Sammy charged into the office, his face all lit up as if he were hot-wired to a joy button. Come hell or high water—or work—Cash spent private time with the boy every day, and before Sammy spilled any more private family information to strangers, he figured it was a politically good time to do their male bonding thing. Not that he was protective of Sammy…but he’d have used an elephant gun on a mosquito that dared threaten the boy. And not think twice.

So first, there was Sammy-time. And then he had to sit down with Keegan to go over the week’s schedule. After that, George was driving Whitt into Coeur D’Allene, which meant that Whitt’s bill needed settling and the guest seen off and George given directions. Then the bills needed to be pawed through. Hell, there was always a ton of stuff that needed doing at the end of the day.

But the new guest preyed on Cash’s mind. It wasn’t because he felt any unsettling, special pull for her—at all. In any way. But Sammy seemed to, and Sammy hadn’t talked to a woman like that in three months of Sundays. Probably longer. And since it was her first day, it was natural enough that he’d try to track her down and make sure she was settling in.

Only she wasn’t in her bedroom.

He tried the lodge living room, where the boys were playing pinochle. When he didn’t find her there, he checked the barn, the gym and hot tub building, the general grounds. Sammy had been stashed in bed by then, tucked safely in their private quarters, Cash wearing a pager so the squirt could always reach him…but in the meantime, he was running out of places to track down Lexie.

Eventually he found her—on the third floor in the library. When he first poked in his head, he saw the lights turned on, but no sign of a body. Once upon a time the library had been an attic, but he’d put up skylights and shelves and then a widow’s walk balcony with a mountain view. From then on, the room had become a favorite for everyone. Sammy had unearthed the one-horse sleigh in one of the old barns—which was completely worthless as a sleigh—but they’d fixed it up together to make a couch-type seat for reading. The old claw-foot bathtub was stuffed with giant pillows—that was Sammy’s favorite reading spot. And most of the men seemed to either pick one of the Abe Lincoln rockers or one of the clunky, chunky Morris chairs. Not her.

There was no hearth or wood-burning stove up here, because the threat of fire was too high, but Cash had wired in abundant electric heat and added rugs to warm up the place.
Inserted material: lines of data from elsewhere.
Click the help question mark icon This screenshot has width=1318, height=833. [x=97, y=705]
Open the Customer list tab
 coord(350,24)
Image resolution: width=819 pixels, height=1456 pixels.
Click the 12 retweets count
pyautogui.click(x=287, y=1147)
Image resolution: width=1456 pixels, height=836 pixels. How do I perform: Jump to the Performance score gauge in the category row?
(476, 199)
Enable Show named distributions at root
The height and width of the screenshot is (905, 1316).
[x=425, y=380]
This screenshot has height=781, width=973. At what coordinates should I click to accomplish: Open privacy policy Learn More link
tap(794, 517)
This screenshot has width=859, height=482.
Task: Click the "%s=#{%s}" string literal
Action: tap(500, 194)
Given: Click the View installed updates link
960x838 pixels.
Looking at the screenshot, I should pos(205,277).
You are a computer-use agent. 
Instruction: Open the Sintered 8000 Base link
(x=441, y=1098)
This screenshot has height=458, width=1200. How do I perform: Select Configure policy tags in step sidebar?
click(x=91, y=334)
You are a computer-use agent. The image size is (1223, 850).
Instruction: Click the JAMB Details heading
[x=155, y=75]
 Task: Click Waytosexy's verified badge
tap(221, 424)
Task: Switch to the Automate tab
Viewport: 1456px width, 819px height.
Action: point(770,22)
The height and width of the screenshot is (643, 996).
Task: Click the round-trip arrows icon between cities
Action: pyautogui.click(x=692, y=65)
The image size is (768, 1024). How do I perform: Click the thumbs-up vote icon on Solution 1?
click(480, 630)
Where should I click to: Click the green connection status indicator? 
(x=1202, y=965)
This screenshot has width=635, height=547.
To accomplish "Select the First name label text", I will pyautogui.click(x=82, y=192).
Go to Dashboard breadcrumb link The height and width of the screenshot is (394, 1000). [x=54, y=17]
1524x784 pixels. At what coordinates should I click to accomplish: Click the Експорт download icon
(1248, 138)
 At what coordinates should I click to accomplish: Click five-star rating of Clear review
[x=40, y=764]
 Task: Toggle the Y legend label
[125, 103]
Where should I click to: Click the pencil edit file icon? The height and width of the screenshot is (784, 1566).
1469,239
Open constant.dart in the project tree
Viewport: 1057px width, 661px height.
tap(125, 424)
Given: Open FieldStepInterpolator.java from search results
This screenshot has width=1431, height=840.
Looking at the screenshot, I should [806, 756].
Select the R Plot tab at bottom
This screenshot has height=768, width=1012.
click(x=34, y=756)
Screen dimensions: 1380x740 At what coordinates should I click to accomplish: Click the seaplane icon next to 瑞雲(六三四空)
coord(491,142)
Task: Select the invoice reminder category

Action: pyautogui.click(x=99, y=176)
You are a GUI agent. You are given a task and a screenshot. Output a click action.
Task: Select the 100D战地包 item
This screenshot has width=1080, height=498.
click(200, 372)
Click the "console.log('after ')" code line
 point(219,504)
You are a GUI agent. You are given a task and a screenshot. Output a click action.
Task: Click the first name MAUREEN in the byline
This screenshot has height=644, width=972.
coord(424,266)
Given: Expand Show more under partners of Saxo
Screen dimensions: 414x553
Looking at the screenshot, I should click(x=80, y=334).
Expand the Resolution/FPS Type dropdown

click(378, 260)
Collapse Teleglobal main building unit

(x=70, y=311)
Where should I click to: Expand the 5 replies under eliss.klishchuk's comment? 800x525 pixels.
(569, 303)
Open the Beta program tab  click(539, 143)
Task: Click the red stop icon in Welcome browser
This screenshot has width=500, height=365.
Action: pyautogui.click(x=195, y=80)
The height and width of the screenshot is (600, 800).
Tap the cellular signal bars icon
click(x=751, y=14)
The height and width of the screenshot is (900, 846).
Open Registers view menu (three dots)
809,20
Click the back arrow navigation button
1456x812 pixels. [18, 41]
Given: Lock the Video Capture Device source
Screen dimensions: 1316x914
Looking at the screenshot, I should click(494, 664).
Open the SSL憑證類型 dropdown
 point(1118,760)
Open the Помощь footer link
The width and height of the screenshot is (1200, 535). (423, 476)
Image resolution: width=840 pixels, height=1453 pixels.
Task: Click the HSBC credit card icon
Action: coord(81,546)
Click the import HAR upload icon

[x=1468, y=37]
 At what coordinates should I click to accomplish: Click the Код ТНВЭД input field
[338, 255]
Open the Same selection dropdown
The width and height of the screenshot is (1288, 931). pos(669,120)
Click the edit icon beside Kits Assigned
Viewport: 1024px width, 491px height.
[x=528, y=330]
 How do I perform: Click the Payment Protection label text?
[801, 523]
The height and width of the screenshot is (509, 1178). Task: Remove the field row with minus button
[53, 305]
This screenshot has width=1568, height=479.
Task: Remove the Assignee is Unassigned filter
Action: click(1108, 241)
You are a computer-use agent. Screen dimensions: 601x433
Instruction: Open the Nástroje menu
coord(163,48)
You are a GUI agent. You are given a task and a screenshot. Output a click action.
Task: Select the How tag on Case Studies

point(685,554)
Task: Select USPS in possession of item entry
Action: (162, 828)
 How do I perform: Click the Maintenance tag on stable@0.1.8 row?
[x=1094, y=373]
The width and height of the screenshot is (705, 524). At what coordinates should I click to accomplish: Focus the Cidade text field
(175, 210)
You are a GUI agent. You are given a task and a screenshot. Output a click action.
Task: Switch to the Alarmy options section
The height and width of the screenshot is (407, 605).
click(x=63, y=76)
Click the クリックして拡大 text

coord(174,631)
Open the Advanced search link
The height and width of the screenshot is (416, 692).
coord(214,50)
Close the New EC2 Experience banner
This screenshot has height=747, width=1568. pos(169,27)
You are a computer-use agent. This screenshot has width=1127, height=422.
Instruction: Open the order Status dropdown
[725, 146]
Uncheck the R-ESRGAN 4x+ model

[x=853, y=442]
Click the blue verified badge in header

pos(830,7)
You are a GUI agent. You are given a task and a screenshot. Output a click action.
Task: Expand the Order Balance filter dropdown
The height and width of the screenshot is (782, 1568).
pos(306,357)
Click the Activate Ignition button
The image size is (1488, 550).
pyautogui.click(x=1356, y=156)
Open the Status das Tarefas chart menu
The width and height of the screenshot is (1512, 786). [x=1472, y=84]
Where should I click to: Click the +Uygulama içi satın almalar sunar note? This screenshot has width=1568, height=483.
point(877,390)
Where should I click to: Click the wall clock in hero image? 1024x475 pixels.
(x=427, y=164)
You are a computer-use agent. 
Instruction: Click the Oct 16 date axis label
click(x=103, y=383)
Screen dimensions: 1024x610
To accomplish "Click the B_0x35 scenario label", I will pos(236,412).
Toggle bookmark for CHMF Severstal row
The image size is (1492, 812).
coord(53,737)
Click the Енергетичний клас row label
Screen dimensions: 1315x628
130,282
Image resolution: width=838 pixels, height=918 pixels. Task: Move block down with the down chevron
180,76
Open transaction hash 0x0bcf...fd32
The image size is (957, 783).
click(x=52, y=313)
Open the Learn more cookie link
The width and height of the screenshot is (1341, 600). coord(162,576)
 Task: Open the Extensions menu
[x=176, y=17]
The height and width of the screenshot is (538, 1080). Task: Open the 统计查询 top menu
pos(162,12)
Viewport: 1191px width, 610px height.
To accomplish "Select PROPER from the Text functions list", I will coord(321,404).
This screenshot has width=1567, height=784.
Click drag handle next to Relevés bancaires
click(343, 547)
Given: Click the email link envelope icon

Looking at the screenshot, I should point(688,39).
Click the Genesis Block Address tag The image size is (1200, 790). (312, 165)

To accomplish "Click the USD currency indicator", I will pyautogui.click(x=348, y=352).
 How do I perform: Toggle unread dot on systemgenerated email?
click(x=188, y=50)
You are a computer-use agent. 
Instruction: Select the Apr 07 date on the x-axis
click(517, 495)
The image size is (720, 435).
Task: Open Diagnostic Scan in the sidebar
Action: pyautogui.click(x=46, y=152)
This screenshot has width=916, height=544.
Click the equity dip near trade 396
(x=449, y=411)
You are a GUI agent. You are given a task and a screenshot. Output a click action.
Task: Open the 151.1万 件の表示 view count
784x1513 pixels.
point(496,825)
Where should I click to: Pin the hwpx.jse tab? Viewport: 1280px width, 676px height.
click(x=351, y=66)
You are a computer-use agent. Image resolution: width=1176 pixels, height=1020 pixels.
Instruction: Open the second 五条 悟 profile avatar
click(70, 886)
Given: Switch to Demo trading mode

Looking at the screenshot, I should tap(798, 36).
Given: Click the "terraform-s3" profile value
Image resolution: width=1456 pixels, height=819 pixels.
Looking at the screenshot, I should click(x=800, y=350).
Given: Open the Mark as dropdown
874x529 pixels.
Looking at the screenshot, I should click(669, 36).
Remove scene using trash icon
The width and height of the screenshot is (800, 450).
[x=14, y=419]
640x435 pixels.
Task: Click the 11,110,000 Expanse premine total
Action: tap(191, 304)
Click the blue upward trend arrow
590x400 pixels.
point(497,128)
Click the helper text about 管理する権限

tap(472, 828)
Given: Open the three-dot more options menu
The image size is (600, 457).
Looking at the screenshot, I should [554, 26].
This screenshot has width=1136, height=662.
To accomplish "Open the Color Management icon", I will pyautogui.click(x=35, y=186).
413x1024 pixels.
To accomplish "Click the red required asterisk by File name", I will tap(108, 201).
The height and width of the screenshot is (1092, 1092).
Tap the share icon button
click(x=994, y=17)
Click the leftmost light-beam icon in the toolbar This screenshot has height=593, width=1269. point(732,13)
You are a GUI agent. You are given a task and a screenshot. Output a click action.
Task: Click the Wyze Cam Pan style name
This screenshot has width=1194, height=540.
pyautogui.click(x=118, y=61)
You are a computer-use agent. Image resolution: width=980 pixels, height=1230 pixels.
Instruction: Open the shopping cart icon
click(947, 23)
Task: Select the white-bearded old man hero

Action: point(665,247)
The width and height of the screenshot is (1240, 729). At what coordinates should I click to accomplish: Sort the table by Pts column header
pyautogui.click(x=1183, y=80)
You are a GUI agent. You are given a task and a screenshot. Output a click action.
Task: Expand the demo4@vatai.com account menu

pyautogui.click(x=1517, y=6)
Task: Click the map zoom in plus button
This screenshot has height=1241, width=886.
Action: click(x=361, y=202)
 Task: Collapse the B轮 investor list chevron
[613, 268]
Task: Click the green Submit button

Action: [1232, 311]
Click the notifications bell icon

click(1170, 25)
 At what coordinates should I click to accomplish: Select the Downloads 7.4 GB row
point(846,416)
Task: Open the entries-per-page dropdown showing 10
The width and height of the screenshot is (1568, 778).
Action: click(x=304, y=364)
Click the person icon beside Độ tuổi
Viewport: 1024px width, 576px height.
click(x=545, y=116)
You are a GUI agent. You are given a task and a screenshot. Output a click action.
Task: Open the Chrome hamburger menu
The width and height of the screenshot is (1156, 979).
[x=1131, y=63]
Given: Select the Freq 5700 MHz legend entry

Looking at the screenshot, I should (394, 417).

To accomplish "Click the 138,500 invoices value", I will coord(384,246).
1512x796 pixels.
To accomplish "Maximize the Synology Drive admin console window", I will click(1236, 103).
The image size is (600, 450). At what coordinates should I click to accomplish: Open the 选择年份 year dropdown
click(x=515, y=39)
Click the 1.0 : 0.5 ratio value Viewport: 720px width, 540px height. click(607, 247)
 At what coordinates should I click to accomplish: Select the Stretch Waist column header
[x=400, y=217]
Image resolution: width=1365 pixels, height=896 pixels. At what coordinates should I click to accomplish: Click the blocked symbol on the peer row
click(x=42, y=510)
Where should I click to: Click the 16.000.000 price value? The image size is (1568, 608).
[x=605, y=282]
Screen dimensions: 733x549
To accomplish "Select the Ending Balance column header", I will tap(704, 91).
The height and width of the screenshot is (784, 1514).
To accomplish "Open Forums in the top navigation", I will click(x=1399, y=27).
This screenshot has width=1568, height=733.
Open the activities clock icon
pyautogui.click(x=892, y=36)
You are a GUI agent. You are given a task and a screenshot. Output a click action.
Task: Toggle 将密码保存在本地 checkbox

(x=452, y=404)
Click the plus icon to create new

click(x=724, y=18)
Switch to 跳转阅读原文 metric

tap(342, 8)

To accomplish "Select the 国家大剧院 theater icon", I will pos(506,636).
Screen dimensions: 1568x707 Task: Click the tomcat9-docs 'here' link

It was her feet he spotted first. They happened to be naked feet, distinctly girl sized, with the toenails painted a candy-apple red—such a sassy, sexy red that he had to grin. There was just no way this one was ever gonna go for a flannel-shirt type of lifestyle.

He strode in and peered over the couch edge, his gaze tracking the trail of bare feet waving in the air to where she was lying flat on her back on a scruffy old rug. She’d bunched the couch blanket under her head, making it into a pillow, and her expensive white sweater and fancy slacks looked as out of place as china at a rodeo.

“You had to lay on the floor? All the chairs too big for you?” he asked humorously.

“What can I say? I’ve always been a floor-sitter.” She smiled at him over the spine of a beaten-up old book. “Were you looking for me?”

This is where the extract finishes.